Stored records:
[Start of Attachment]

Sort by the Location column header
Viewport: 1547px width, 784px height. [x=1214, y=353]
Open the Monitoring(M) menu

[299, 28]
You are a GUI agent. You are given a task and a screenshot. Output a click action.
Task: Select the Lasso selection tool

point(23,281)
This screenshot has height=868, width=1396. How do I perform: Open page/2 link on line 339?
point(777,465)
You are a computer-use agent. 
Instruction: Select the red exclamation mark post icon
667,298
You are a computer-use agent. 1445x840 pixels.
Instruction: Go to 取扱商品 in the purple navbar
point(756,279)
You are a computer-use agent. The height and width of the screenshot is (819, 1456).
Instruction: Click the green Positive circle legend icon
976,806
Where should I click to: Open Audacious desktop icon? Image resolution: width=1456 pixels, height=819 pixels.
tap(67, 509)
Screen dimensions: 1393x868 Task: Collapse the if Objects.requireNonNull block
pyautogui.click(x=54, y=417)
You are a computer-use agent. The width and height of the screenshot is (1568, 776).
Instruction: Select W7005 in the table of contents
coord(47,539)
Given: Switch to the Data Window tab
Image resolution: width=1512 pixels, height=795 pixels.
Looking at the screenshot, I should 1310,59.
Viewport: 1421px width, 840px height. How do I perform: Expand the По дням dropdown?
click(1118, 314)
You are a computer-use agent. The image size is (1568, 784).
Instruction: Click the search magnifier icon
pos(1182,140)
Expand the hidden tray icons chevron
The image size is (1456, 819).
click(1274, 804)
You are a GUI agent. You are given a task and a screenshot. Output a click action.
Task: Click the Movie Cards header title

[End of Attachment]

● **TASK TO CARRY OUT**: State how many lines in the records above contain the word "agent". Give nothing but the number.

● **RESULT OF THIS EXERCISE**: 7